Napoleon lokte vervolgens de Russen en Oostenrijkers naar de Slag bij Austerlitz door handig zijn eigen zwakte te veinzen, die hij op 2 december 1805 won. Hoewel de Franse vloot op 21 oktober 1805 door Nelson bij Trafalgar werd verpletterd, was Austerlitz de beslissende slag op het continent. Op 26 december 1805 werd het vredesverdrag van Pressburg gesloten met Oostenrijk. De voorwaarden waren hard. De Habsburgse monarchie verloor Tirol en Vorarlberg aan Beieren en haar laatste Italiaanse bezittingen vielen in handen van het Napoleontische Koninkrijk Italië. Uit dankbaarheid voor hun steun werden de keurvorsten van Beieren en Württemberg tot koningen verheven.
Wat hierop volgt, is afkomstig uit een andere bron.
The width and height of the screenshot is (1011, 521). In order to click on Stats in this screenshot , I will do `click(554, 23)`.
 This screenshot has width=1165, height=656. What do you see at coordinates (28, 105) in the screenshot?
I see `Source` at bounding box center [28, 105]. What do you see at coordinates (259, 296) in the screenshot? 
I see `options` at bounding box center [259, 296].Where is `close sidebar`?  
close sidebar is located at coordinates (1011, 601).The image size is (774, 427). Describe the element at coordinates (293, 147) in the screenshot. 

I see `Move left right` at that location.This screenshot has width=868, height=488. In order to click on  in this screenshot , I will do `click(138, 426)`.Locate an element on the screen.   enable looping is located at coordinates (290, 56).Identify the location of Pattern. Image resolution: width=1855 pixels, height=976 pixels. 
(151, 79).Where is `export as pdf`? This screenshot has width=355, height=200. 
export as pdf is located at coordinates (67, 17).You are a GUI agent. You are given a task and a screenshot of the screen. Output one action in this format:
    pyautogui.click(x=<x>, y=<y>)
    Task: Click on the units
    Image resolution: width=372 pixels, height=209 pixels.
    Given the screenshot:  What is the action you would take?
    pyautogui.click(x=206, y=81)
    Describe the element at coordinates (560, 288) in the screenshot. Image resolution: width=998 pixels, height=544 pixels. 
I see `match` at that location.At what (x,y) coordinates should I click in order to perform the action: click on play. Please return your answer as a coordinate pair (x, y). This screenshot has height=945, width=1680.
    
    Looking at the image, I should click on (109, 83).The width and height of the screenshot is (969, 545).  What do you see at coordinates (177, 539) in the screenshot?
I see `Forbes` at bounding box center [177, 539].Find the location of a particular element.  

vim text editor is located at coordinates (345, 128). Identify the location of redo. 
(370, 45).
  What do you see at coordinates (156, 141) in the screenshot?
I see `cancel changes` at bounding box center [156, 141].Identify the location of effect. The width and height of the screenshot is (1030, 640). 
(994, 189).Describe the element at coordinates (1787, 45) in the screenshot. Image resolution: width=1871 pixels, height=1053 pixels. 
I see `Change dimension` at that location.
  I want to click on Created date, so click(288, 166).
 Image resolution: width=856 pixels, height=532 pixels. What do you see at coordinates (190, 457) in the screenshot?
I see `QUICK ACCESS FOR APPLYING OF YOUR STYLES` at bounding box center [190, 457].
Om succes te verzekeren voerde Napoleon I een gerichte huwelijkspolitiek met de jongere leden van zijn familie en installeerde hij broers en zussen en achterblijvers als heersers over de afhankelijke staten. Zo werd Jozef eerst koning van Napels in 1806 en koning van Spanje in 1808, Lodewijk werd koning van Holland in 1806. Zijn zuster Elisa werd in 1805 prinses van Lucca en Piombino, in 1809 groothertogin van Toscane, Pauline werd tijdelijk hertogin van Parma en verder hertogin van Guastalla. Caroline Bonaparte werd groothertogin van Berg als echtgenote van Joachim Murat in 1806, en koningin van Napels in 1808. Jérôme werd koning van het pas opgerichte koninkrijk Westfalen in 1807. Napoleons aangenomen dochter Stéphanie de Beauharnais trouwde in 1806 met erfprins Karel van Baden en werd in 1811 groothertogin van Baden. Alleen Napoleons broer Lucien, met wie hij ruzie had gehad, ging grotendeels met lege handen.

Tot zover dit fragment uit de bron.